» Data extract
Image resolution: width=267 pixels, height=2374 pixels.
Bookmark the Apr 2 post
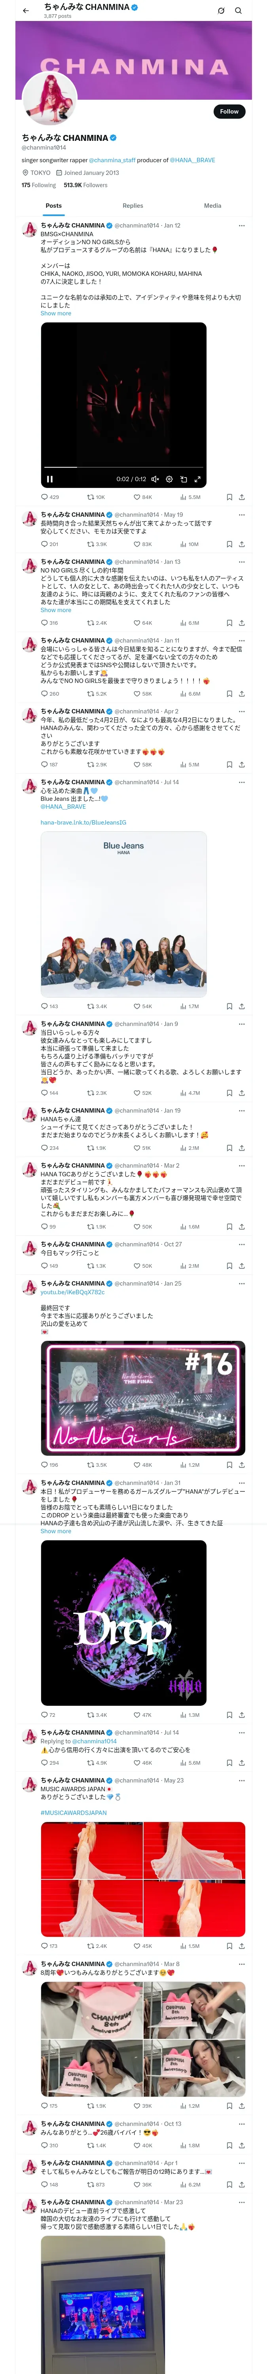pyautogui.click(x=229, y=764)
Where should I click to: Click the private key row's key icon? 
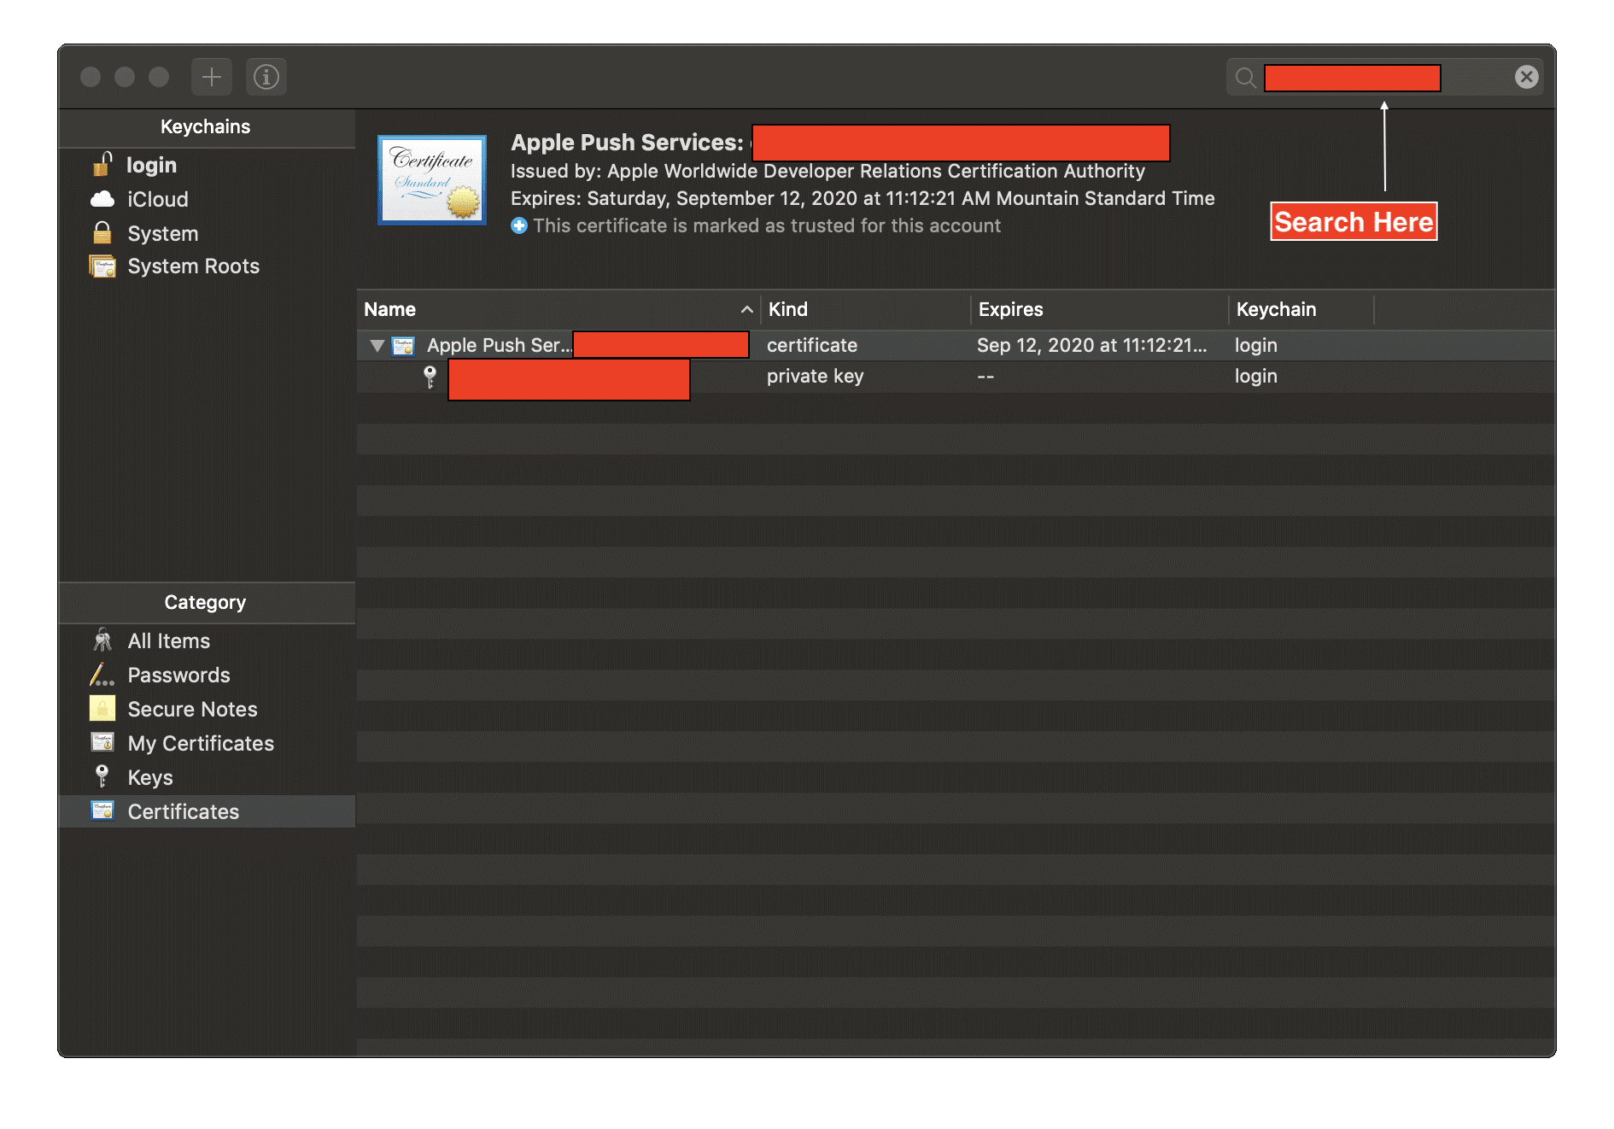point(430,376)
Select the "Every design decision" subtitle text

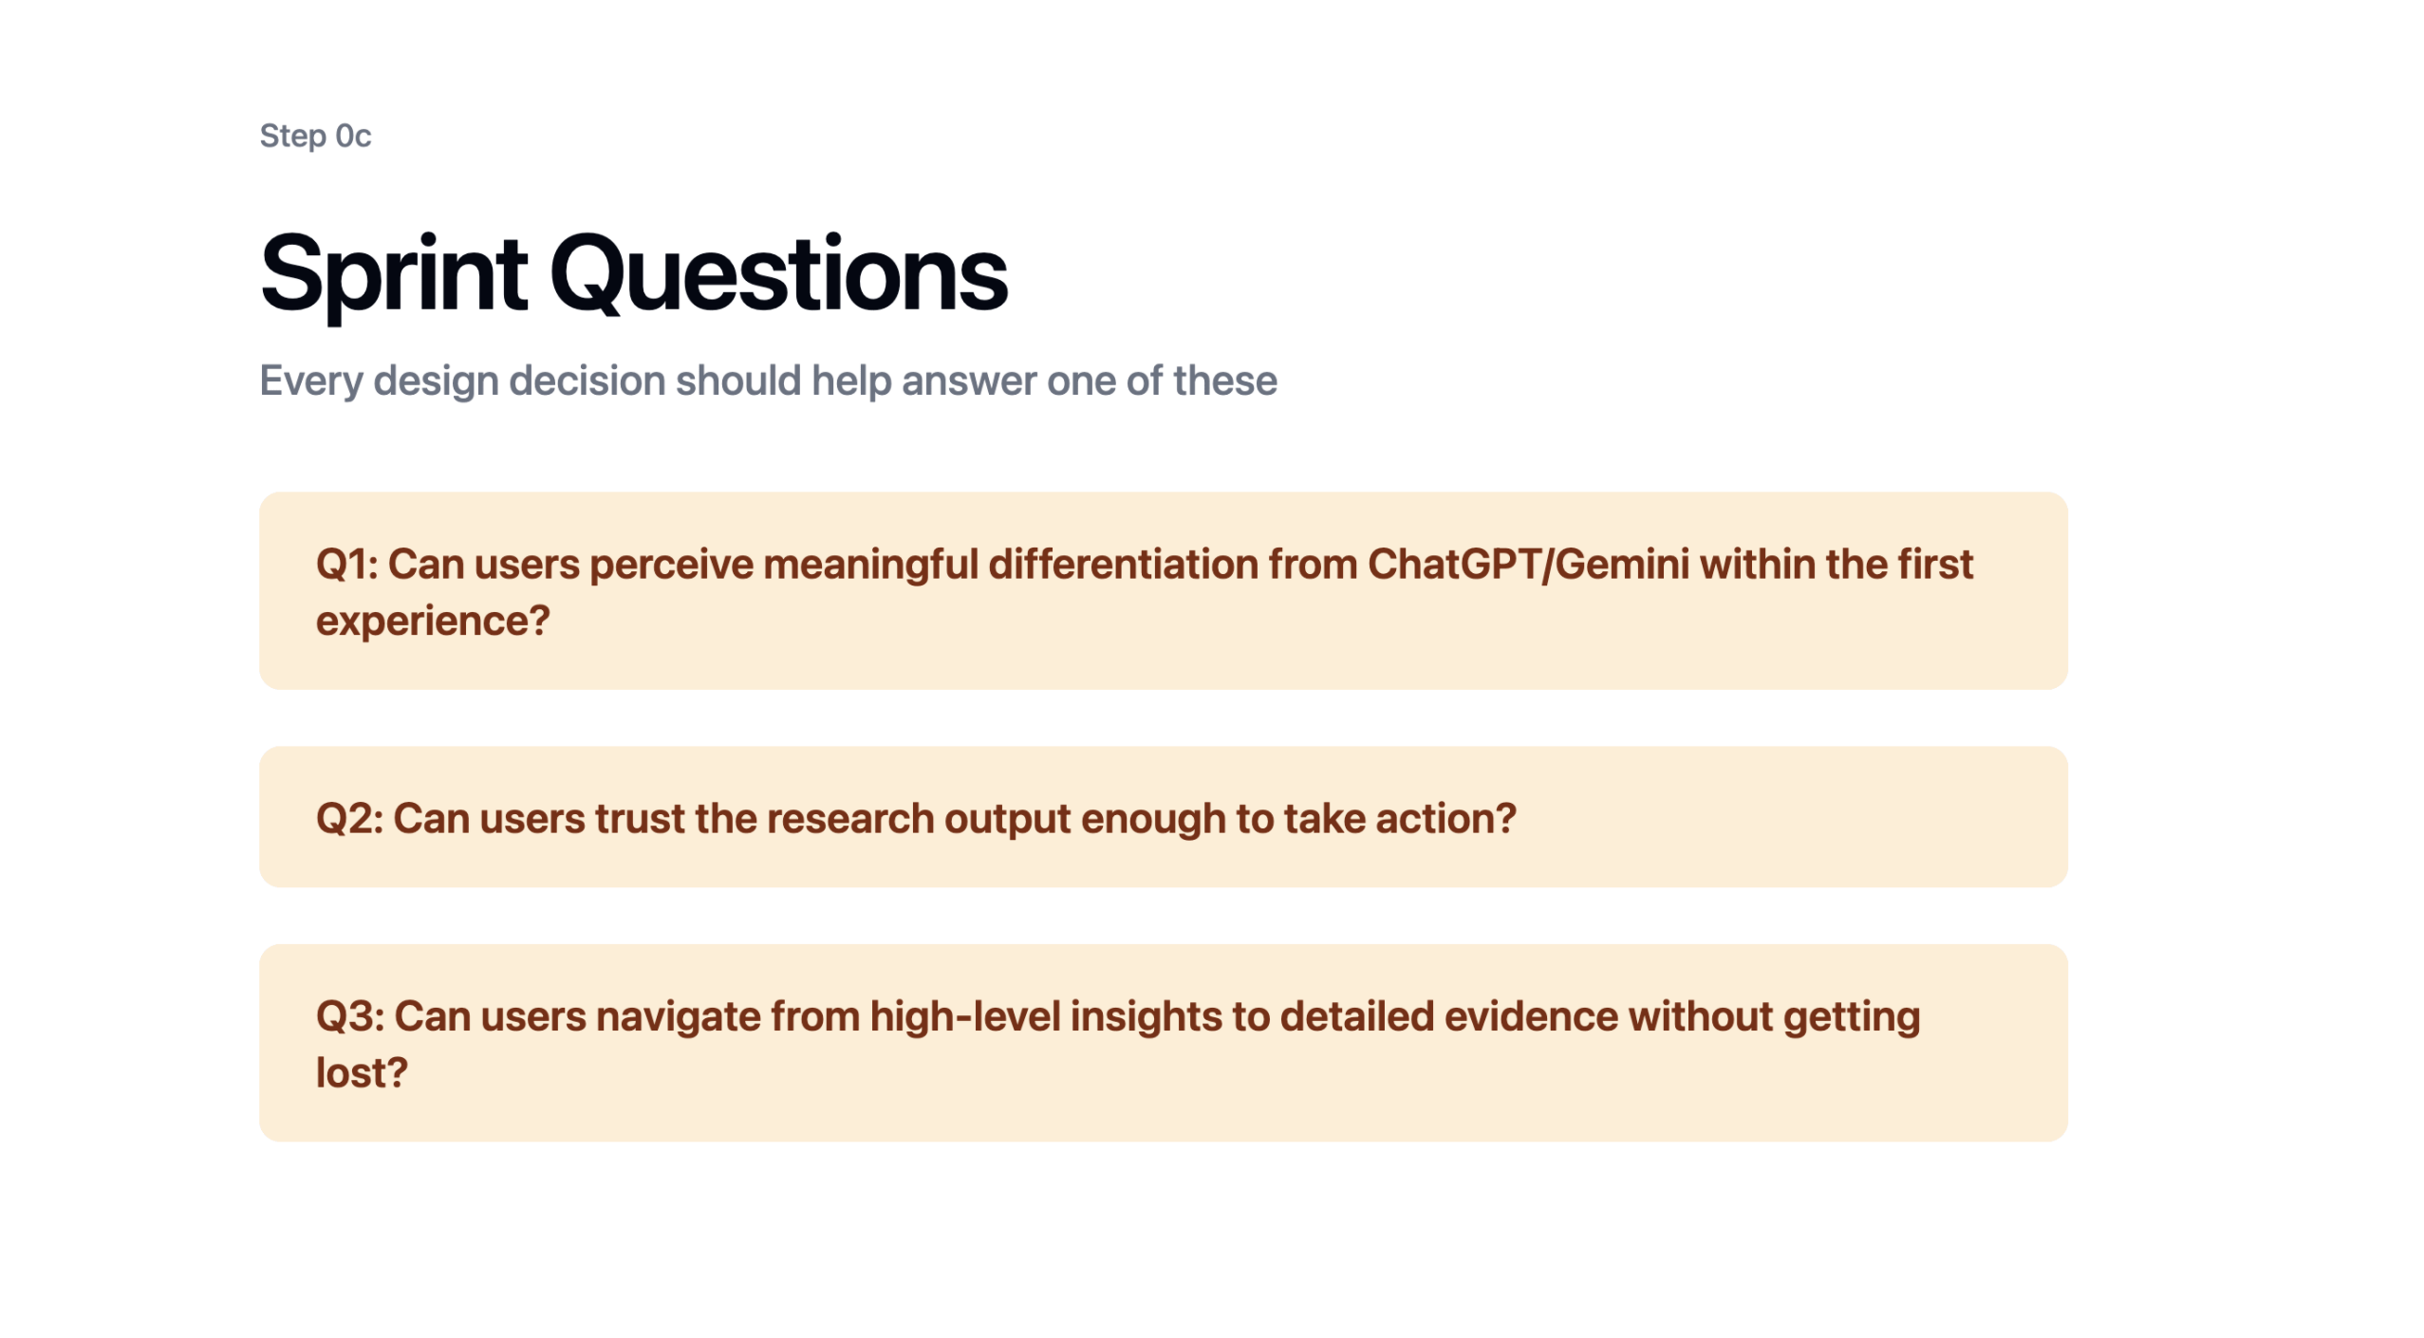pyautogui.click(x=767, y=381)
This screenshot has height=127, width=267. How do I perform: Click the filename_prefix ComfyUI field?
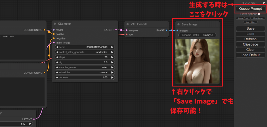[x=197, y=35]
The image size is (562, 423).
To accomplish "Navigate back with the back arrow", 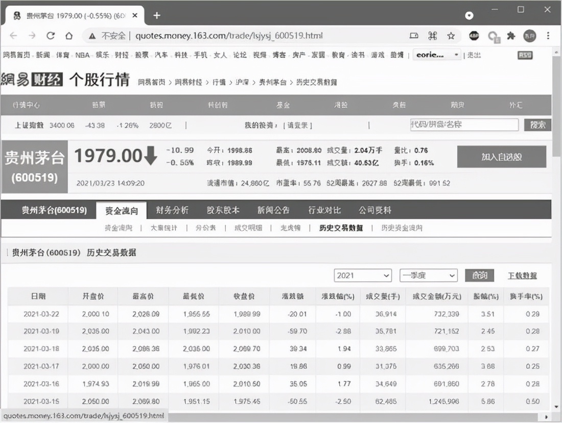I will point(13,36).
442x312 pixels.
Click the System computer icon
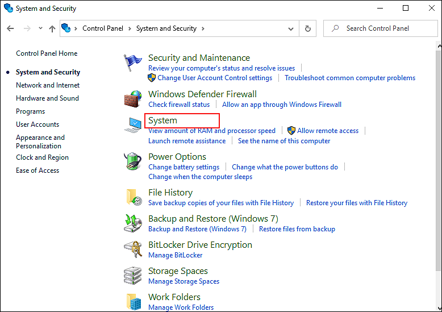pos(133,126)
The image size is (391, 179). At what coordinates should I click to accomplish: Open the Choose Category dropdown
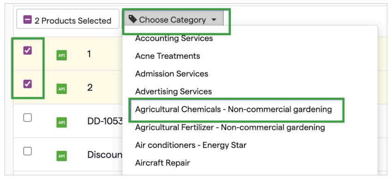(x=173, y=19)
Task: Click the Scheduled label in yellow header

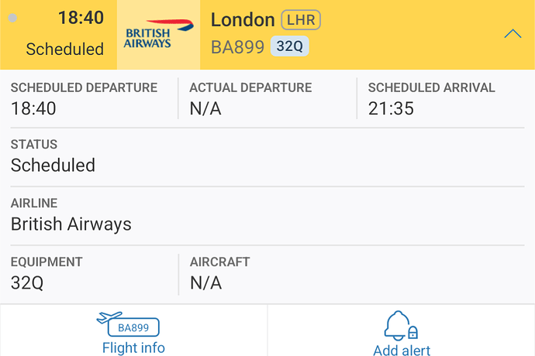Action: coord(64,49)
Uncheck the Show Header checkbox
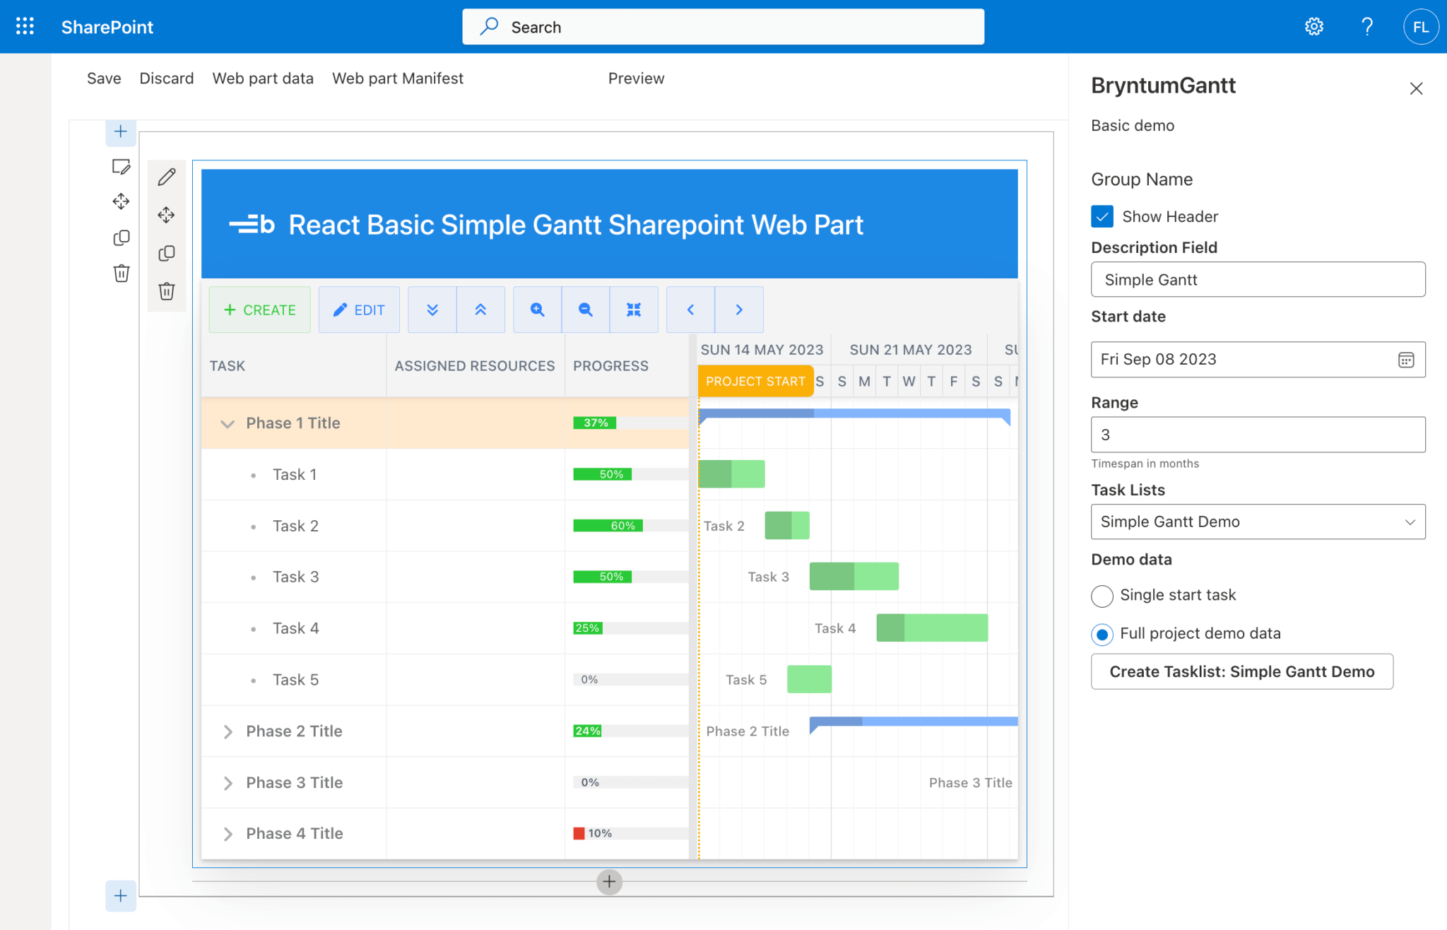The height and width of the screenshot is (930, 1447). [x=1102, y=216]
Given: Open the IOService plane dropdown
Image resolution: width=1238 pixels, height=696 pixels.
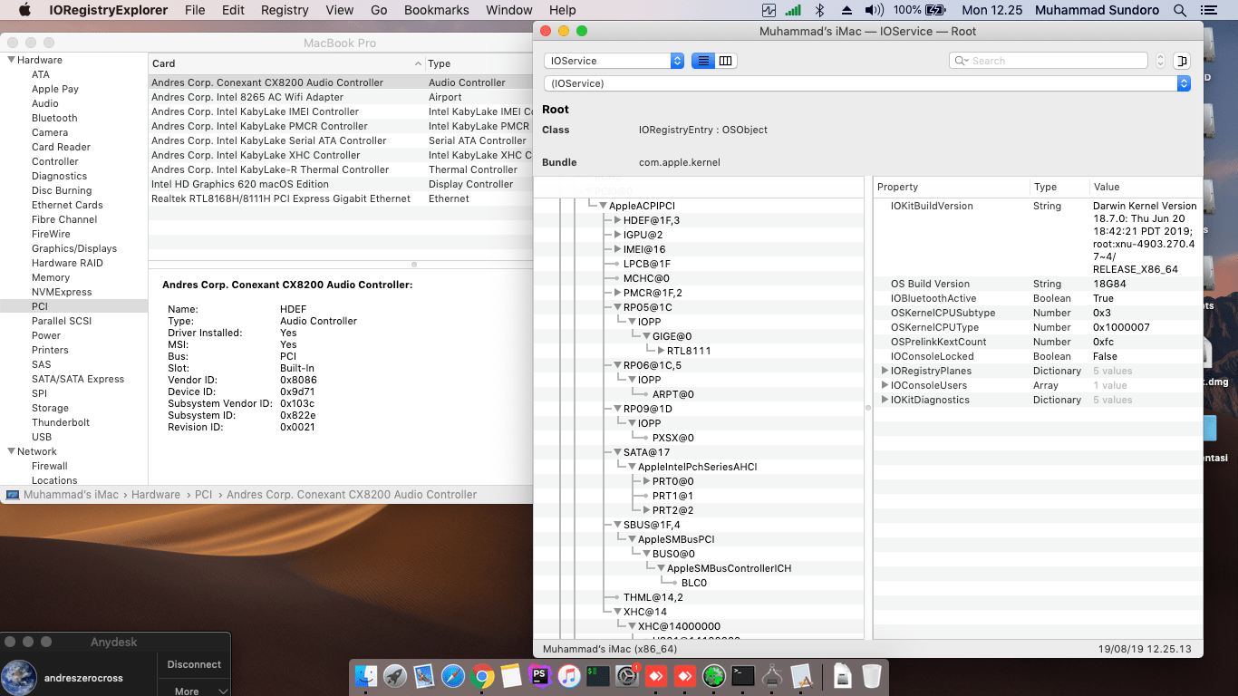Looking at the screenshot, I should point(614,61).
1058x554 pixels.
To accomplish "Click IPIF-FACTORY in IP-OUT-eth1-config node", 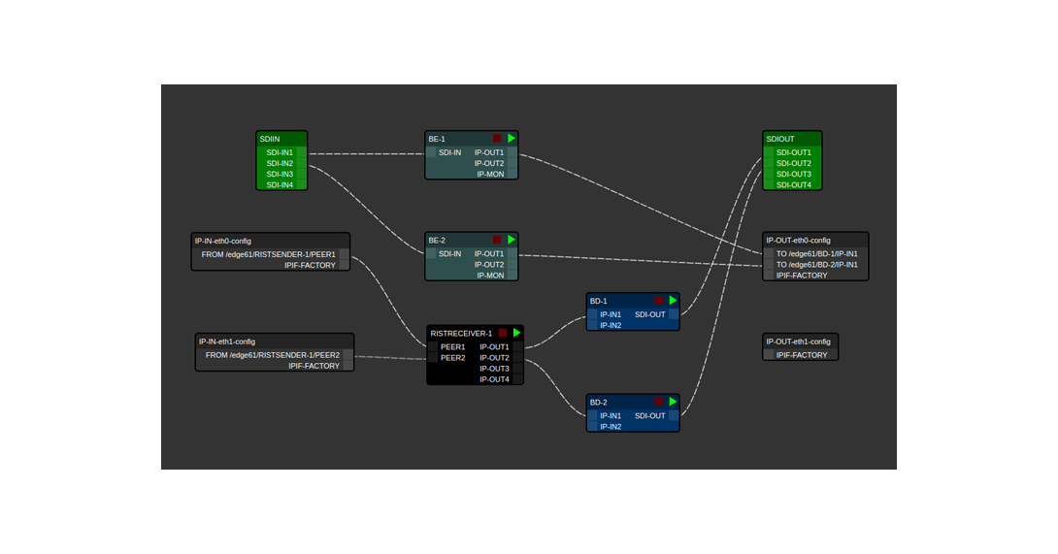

» To do
Which lines of the listing contain the word "size", matching case? List each such line in full.

» Final result
The image size is (562, 423).
The image size is (391, 179). At what coordinates should I click to accomplish: Open the Choose Category dropdown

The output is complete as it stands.